I haven't been around much lately because I've been a bit busy. (Which is a GOOD thing ) Later on this afternoon I have to go back and give a bid on a kitchen job that I looked at last week. We discussed some different options that they could do with the new kitchen and one of them was removing the soffit that is currently in there. Well the customer called me last night and they want to order their cabinets in the next few days but we need to know whether or not the soffit has anything hidden inside. I doubt that it does and it's just decorative.

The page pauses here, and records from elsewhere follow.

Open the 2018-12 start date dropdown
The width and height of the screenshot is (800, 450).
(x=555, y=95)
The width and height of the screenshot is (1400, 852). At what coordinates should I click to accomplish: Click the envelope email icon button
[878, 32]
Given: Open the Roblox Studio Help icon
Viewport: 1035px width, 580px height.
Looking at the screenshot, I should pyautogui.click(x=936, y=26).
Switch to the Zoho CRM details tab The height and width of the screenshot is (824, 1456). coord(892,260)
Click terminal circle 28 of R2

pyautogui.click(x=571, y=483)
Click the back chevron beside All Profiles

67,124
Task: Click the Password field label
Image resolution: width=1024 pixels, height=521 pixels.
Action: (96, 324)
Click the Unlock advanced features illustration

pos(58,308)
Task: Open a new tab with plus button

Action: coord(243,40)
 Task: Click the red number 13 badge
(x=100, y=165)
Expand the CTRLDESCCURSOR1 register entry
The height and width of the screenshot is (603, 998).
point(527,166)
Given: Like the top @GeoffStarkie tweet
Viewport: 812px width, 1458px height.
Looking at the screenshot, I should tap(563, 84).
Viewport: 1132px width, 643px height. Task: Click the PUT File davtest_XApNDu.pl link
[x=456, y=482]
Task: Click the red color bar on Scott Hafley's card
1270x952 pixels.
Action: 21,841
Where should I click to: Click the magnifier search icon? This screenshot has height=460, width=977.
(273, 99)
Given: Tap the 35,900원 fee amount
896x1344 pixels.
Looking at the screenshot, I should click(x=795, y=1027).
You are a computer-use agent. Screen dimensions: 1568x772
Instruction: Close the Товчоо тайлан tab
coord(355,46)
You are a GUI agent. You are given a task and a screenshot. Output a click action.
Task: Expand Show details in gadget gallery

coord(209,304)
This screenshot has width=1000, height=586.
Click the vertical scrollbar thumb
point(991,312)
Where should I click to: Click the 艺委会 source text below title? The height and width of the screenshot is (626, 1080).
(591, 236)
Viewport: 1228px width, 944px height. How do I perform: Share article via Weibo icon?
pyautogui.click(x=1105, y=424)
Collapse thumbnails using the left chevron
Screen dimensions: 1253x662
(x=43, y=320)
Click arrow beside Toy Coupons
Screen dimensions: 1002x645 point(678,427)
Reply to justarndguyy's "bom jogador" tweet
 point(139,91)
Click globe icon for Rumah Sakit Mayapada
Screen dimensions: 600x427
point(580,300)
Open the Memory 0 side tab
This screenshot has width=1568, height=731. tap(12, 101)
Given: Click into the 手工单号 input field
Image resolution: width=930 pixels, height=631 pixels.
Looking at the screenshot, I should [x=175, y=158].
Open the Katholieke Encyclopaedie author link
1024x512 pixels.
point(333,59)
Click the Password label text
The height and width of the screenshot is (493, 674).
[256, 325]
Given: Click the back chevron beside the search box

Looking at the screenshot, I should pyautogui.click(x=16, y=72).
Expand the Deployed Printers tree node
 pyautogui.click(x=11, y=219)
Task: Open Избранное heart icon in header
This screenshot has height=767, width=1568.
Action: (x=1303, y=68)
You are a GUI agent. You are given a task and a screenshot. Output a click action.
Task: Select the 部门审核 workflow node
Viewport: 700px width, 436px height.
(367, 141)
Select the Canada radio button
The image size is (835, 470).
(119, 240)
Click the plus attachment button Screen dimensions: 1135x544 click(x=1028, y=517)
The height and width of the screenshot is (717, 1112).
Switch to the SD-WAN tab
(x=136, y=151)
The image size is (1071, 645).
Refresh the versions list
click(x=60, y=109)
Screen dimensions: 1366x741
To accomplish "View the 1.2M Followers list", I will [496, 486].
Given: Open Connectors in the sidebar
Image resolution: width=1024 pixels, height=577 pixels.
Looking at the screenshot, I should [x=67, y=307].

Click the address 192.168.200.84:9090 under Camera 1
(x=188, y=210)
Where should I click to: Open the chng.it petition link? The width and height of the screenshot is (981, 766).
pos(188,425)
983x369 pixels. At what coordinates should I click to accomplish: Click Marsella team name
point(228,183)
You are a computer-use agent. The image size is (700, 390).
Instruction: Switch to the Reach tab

I just got back from Home Depot with a new "toy" that will make the decision a lot easier. It's made by Ridgid and is called the "See Snake". It's a very small lightweight color video camera. It has a full color 2.4" display and a three foot flexible cable with a waterproof camera and adjustable LED's on the end. It can even extend up to thirty feet with optional extender cables. Now all I have to do is drill a two inch hole near the corner of the soffit and I can stick the camera inside and see what's going on. If things are all clear they can go ahead and order the taller cabinets. If there are any obstructions that can't be moved, they can order the shorter ones and we'll leave the soffit intact. In that case I'd just have a small two inch diameter hole to fill. I could have used this unit a couple weeks ago for another kitchen job I did and it would have been great to have then. Here's a link to some more info on this cool new piece of gear. I just thought that some of our other contractors here might be interested.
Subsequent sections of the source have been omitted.